■ Written instruction ■
Please copy out, word for word, the part of the items below that opens with the line containing "Task: Click the 2025-09" and closes with the line containing "[1367, 222]". Leave the pictures out of your answer.

───── Entries provided

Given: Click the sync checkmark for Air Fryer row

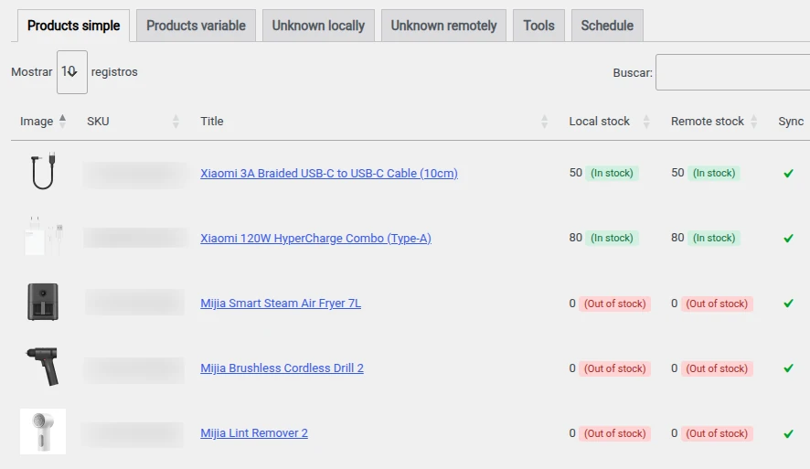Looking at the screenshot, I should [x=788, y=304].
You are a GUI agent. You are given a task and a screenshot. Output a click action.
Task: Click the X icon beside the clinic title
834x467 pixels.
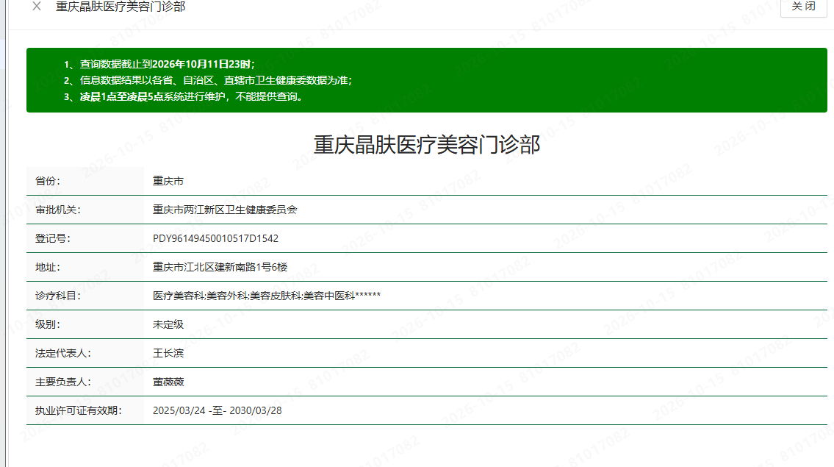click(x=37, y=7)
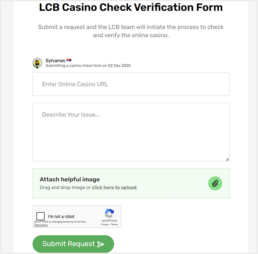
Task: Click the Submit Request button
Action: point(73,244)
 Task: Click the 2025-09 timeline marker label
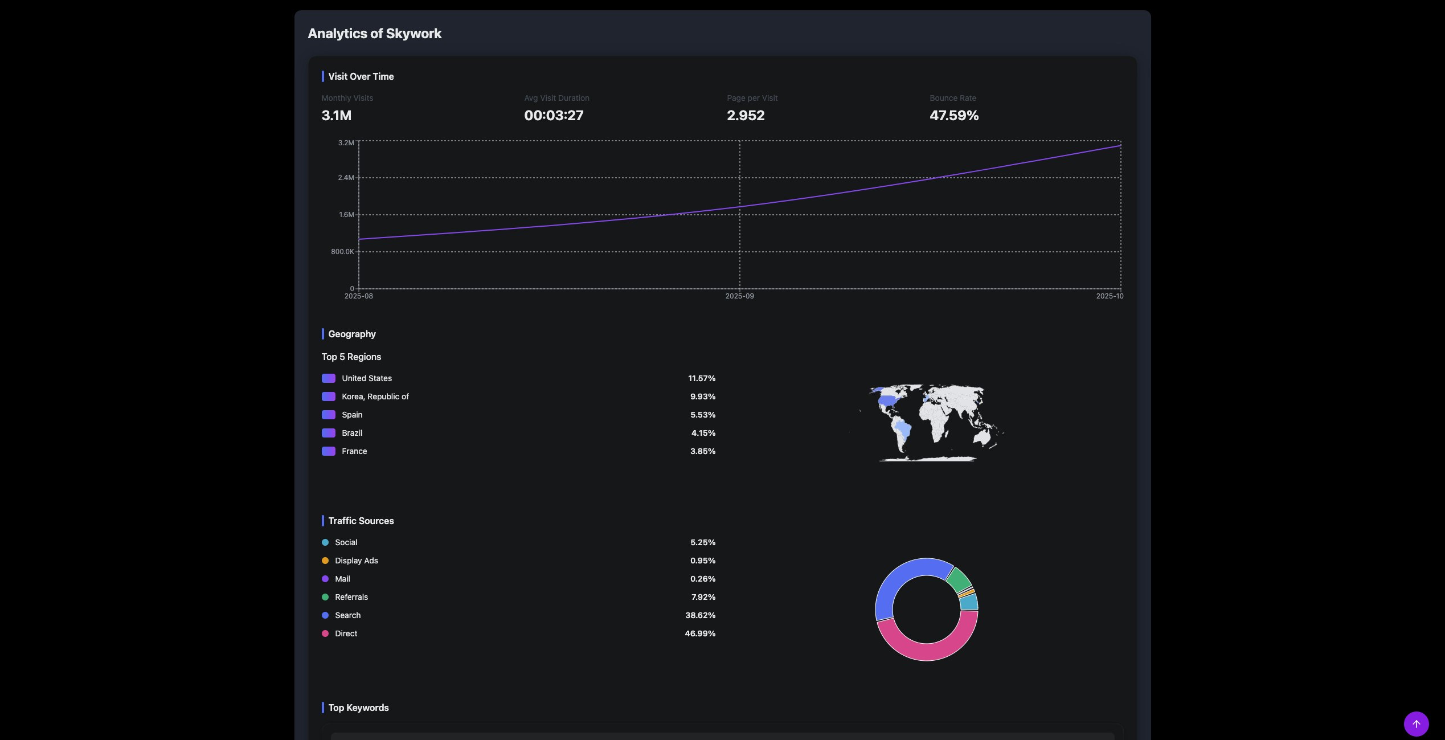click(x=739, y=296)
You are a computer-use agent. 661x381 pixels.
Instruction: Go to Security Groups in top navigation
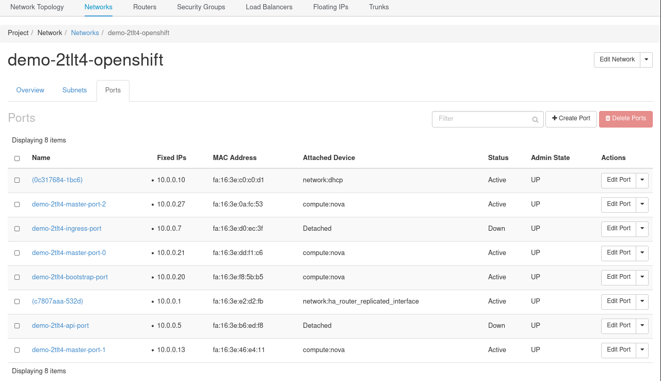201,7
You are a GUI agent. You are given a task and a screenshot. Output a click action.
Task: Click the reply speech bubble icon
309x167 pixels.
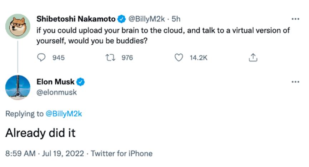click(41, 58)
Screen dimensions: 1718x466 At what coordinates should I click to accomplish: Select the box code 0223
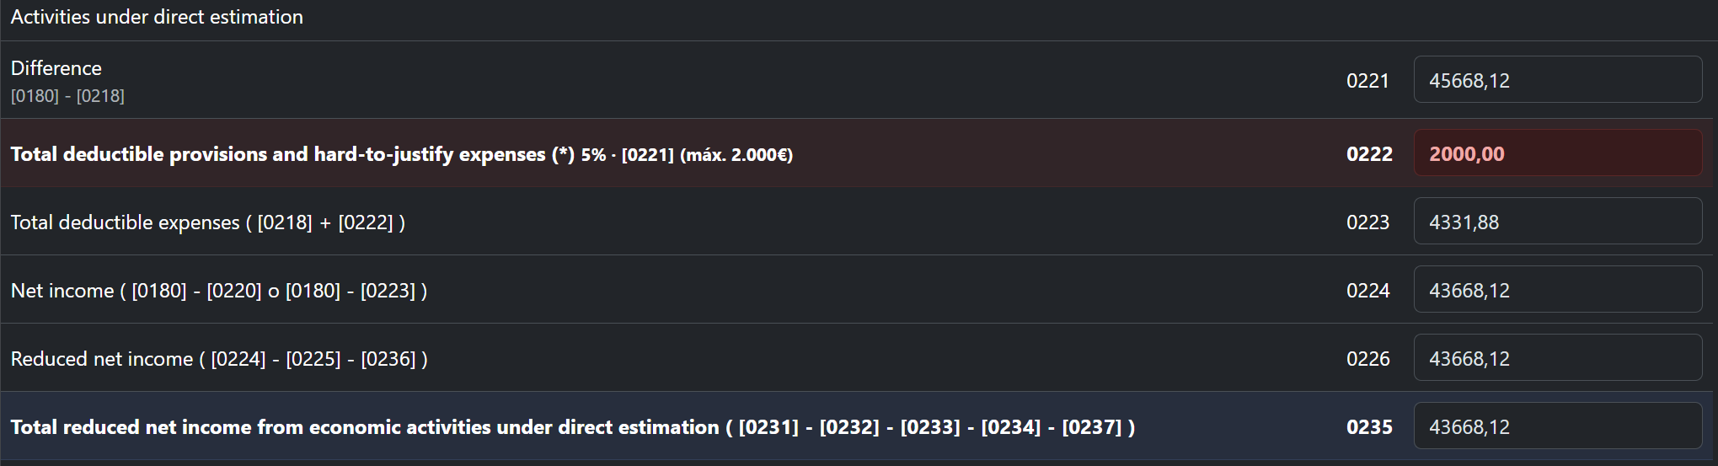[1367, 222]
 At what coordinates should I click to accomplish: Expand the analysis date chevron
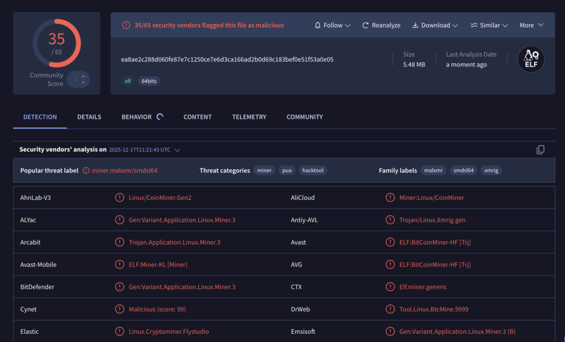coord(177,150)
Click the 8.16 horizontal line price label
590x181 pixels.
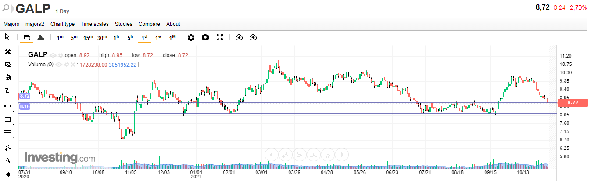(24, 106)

──────────

■ Task output ■
 Task: Click the 2025-09 timeline marker label
click(x=739, y=296)
You are a computer-use agent. 661x381 pixels.
Instruction: Go to Security Groups in top navigation
201,7
You are a GUI agent. You are given a task and a screenshot. Output a click action.
Task: Click the reply speech bubble icon
309x167 pixels.
click(41, 58)
Screen dimensions: 1718x466 At what coordinates should I click to accomplish: Select the box code 0223
[1367, 222]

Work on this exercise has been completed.